#### [SCHRIFTLICHE AUFGABE]
Gib die Zeilen von der Zeile mit "You are a GUI" bis einschließlich der Zeile mit "tap(45, 62)" wortgetreu wieder. Lass die Bilder in deiner Antwort weg.

#### [DATENSÄTZE]
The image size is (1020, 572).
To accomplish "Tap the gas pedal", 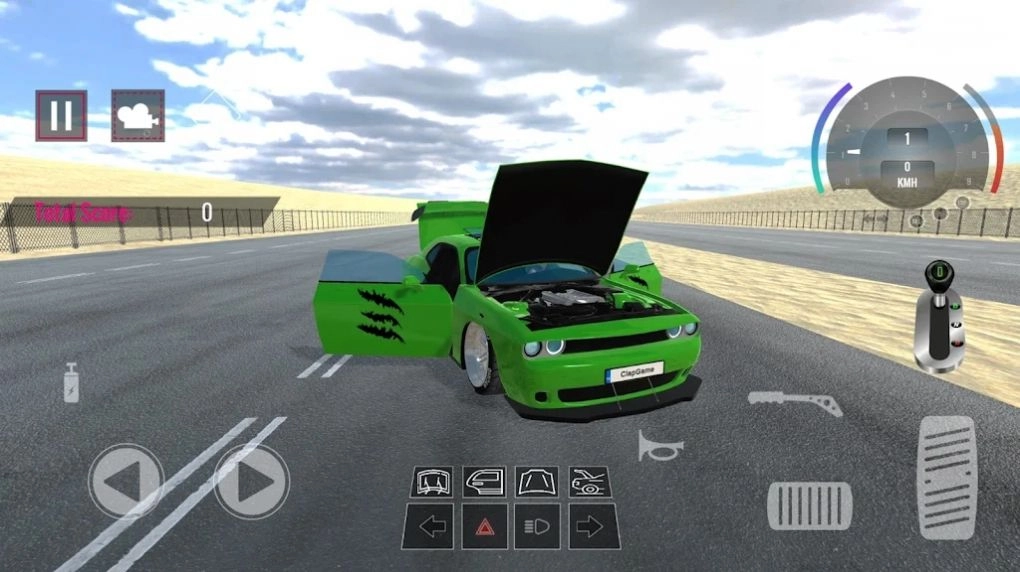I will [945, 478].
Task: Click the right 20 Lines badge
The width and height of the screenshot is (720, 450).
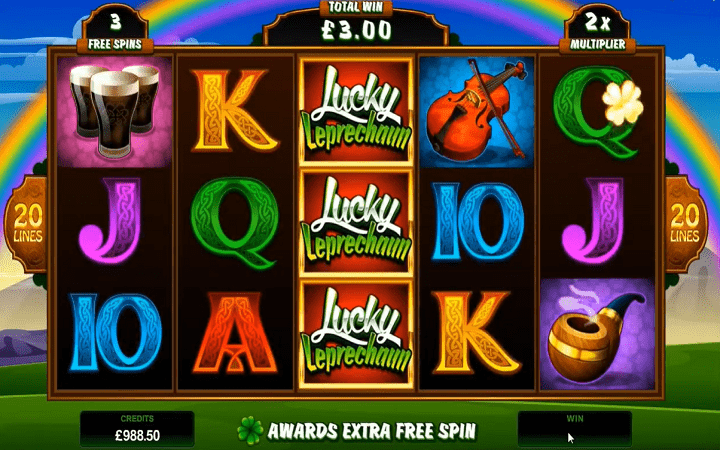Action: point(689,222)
--
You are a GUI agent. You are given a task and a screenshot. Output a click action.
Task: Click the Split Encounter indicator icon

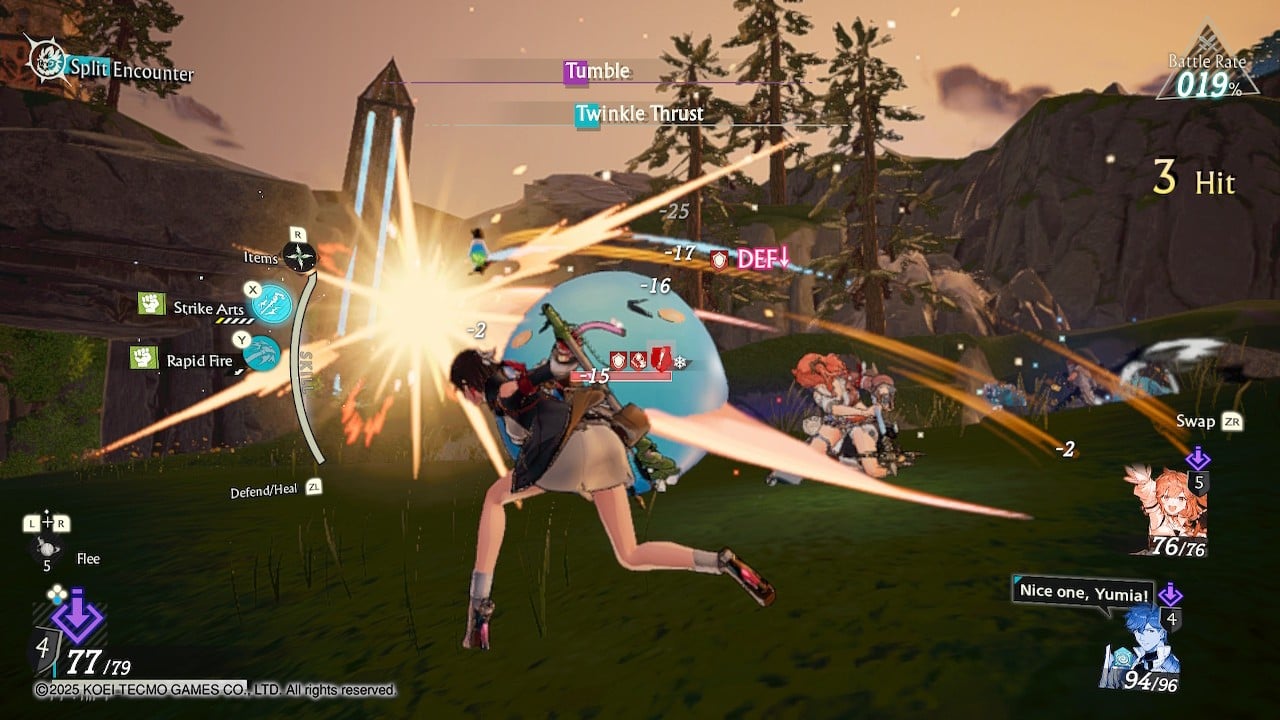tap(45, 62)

#### [LÖSUNG DER AUFGABE]
You are a GUI agent. You are given a task and a screenshot. Output a click action.
Task: Click the Split Encounter indicator icon

tap(45, 62)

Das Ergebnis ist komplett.